Cinéma : les Marocains privés de « Exodus : Gods and Kings »
Le film « Exodus : Gods and Kings », qui raconte l’histoire de Moïse, a été déprogrammé à la dernière minute au Maroc. La polémique enfle en l’absence d’une justification officielle.
Attention spoiler (l’article dévoile des moments du film).
La censure dont fait l’objet la fresque biblique du réalisateur Ridley Scott au Maroc n’a pas fini de susciter l’indignation. Arbitraire, ubuesque, absurde… les exploitants de salles de cinéma ne décolèrent pas contre cette interdiction qui n’a été justifiée par aucun communiqué officiel.

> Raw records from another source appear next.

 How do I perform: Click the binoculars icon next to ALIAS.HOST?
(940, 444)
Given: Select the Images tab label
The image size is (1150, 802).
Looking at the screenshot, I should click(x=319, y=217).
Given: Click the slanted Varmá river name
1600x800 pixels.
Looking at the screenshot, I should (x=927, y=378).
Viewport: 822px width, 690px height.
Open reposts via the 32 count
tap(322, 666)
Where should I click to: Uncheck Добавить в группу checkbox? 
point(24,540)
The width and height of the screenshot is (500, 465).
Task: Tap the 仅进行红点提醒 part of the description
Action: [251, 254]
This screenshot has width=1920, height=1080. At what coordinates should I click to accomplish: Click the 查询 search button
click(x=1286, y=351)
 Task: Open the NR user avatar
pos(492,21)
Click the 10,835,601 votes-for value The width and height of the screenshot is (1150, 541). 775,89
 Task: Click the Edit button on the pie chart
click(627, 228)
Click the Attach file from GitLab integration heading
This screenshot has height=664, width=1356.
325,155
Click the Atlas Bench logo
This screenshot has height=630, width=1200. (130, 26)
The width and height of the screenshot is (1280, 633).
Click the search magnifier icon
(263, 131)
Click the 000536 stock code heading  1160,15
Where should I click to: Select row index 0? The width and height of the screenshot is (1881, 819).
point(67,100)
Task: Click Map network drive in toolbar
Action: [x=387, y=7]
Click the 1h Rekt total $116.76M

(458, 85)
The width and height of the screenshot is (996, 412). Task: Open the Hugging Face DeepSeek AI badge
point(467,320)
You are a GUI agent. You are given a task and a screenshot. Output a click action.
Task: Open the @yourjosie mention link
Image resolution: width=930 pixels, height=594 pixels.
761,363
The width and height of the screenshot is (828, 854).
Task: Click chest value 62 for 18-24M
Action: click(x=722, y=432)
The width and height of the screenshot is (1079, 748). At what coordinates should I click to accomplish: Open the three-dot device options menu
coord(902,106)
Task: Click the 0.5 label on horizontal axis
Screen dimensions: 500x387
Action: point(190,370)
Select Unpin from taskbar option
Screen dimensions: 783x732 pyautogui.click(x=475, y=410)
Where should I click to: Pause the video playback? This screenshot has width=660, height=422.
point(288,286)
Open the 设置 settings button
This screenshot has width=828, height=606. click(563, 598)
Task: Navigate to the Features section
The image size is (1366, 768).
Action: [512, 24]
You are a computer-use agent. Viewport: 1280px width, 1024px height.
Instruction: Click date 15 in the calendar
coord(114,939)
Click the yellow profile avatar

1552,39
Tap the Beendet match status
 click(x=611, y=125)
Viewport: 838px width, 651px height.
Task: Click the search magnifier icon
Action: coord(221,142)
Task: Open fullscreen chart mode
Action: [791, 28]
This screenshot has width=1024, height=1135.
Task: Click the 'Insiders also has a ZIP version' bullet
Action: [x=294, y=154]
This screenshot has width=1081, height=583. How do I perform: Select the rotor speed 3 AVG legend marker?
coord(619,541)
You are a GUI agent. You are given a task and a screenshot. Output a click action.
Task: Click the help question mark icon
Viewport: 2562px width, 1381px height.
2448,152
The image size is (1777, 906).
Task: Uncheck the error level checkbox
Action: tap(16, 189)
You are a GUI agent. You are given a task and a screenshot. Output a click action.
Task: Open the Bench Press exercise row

Le 24 décembre, les exploitants ont reçu un ordre oral du Centre cinématographique marocain (CCM), autorité publique chargée de valider les projections de films, pour déprogrammer ce long métrage qu’ils avaient commencé à projeter ce jour-là. "Les agents du CCM m’ont menacé de sanctions si je ne retirais pas le film, notamment la fermeture de ma salle et le paiement d’amendes. J’ai résisté jusqu’à hier et j’ai fini par céder", témoigne, jeudi, Hassan Belcady, exploitant du cinéma Rif à Casablanca, qui projette quand même d’organiser une conférence de presse "afin de porter cette censure qui ne dit pas son nom au débat public".
Bande annonce du film "Exodus : Gods and Kings".
Paniqués, d’autres exploitants ont dû retirer le film sous la pression des ordres formulés oralement et de délégations d’agents du CCM, venus les obliger à s’exécuter. Pour l’instant, seul le cinéma Colisée à Marrakech, également distributeur du film au Maroc via la société Marrakech spectacles, semble encore résister. Il a décidé de maintenir la projection en l’absence d’un ordre écrit.
La direction du CCM, injoignable toute la matinée, a promis de sortir un communiqué sur cette interdiction. "Mais nous attendons toujours !", souligne Hassan Belcady. En réalité, les autorités cinématographiques marocaines sont dans l’embarras car le film a déjà reçu un visa d’exploitation, signifiant l’autorisation de sa projection en salle (Visa numéro 132/2014). Toute interdiction formalisée par un communiqué signifierait une réelle marche en arrière et susciterait l’incompréhension.
>> Lire aussi : Cinéma : "Run", première fiction sur la crise en Côte d’Ivoire
Le CCM semble avoir été pris de court par la polémique d’ordre religieux déclenchée par le film dans les pays arabes – il a déjà été interdit en Égypte, selon la BBC – et précisément par la remise en cause du miracle de Moïse qui a séparé la mer rouge en deux avec son bâton. Le réalisateur a souhaité interpréter cette scène comme un phénomène naturel et non comme un miracle divin. À cela pourrait s’ajouter, la représentation des prophètes qui n’est pas vraiment tolérée dans les pays arabes.
Cette censure pourrait porter atteinte aux efforts du Maroc pour attirer les équipes de tournage des blockbusters.
La super production de Ridley Scott est également au centre des débats aux États-Unis, mais pour d’autres raisons : les acteurs incarnant l’Hébreux Moïse et le pharaon égyptien sont tous les deux blancs.